Mi marido dijo que se iba de pesca con sus amigos, pero por casualidad vi una foto suya en un restaurante con una mujer de vestido rojo
Mi marido dijo que se iba de pesca con sus amigos, pero por casualidad vi una foto suya en un restaurante con una mujer de vestido rojo. No monté un escándalo. Me puse mi mejor vestido, pedí un taxi y entré en aquel restaurante justo cuando él le sostenía la mano
Manuel siempre decía que los viernes por la tarde eran su momento de desconectar. Trabajaba en una empresa de suministros en las afueras de Murcia y, según él, llegaba al final de la semana con la cabeza llena de facturas, llamadas y clientes pesados. Yo lo entendía. Yo también trabajaba, cuidaba la casa, hacía la compra, estaba pendiente de mi madre, que vivía a diez minutos y ya no podía subir sola las bolsas.

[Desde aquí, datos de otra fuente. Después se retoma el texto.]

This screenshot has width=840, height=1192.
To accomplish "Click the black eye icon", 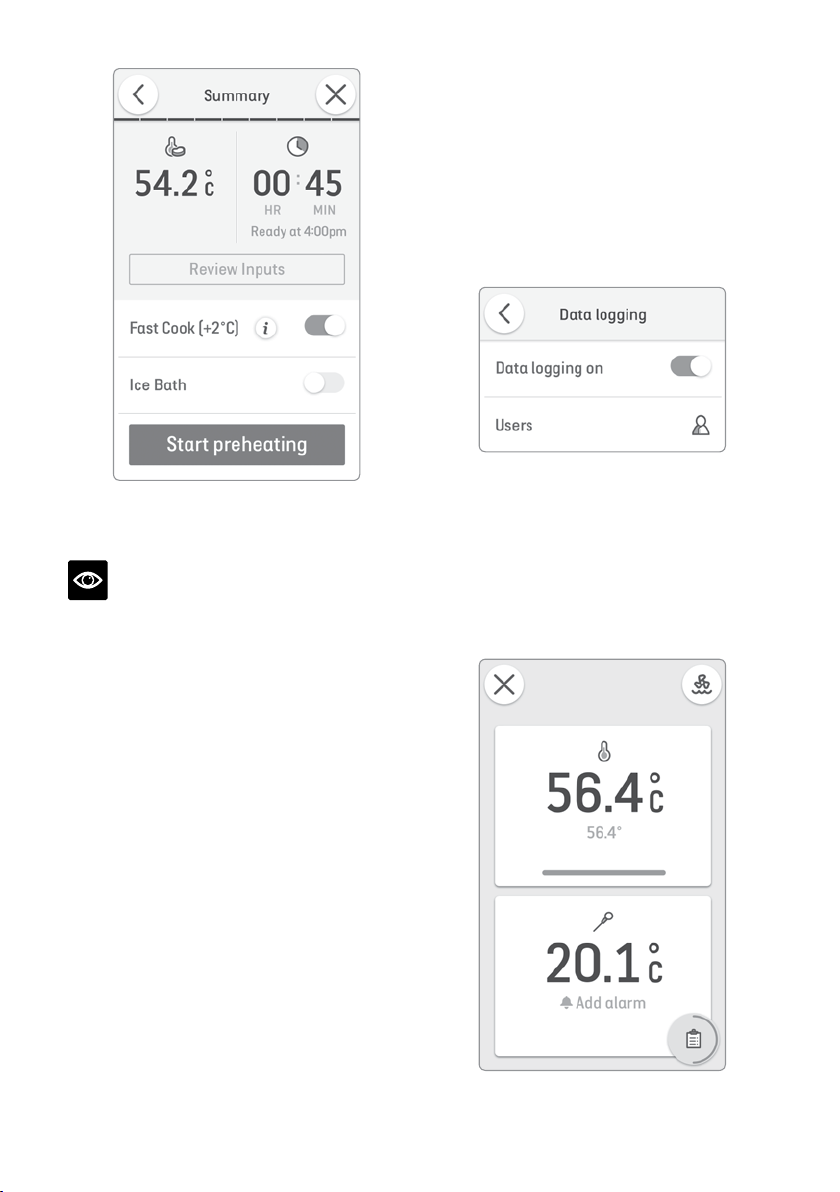I will tap(87, 580).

Llevábamos veinticuatro años casados. No éramos una pareja de película, pero yo pensaba que éramos una pareja real. De esas que discuten por tonterías, por la luz del baño encendida, por quién ha dejado el pan sin cerrar o por si el domingo vamos a comer con su hermana o con mi madre. También teníamos nuestras cosas buenas. El café de la mañana, los mensajes cortos cuando uno llegaba tarde, las cenas sencillas viendo las noticias, los veranos en Águilas con una sombrilla vieja y una nevera azul.

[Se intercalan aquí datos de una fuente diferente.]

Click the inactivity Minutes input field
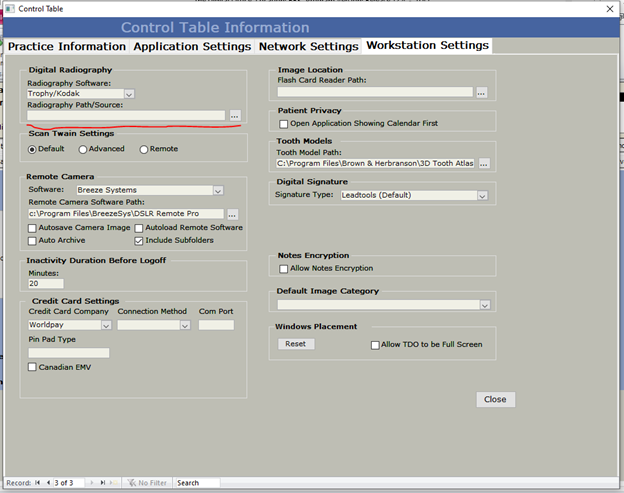 tap(46, 284)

Nuestro hijo, Iván, ya vivía en Alicante. Venía algunos fines de semana, traía ropa para lavar aunque dijera que no, y siempre abría la nevera como si aún tuviera quince años. Cuando estaba en casa, Manuel se mostraba más alegre. Le preguntaba por el trabajo, por el coche, por el alquiler. Cuando Iván se iba, la casa volvía a quedarse tranquila y algo vacía.
Yo notaba a Manuel raro desde hacía meses, pero no quería ponerle nombre. Se duchaba antes de salir “con los del trabajo”, se echaba colonia para ir a tirar la basura, llevaba el móvil siempre boca abajo. Si le preguntaba algo, respondía con esa voz cansada que usan algunos hombres cuando quieren que parezcas tú la pesada.
“Rosario, no empieces.”
Y yo no empezaba. Porque a mi edad una aprende a elegir las batallas. O eso se dice una para no reconocer que tiene miedo.
Aquel viernes me dijo que se iba a pescar con Manolo y Rafa. Lo soltó mientras buscaba una camiseta en el dormitorio.
“¿A pescar hoy? Si dijeron que iba a llover por la costa”, le dije.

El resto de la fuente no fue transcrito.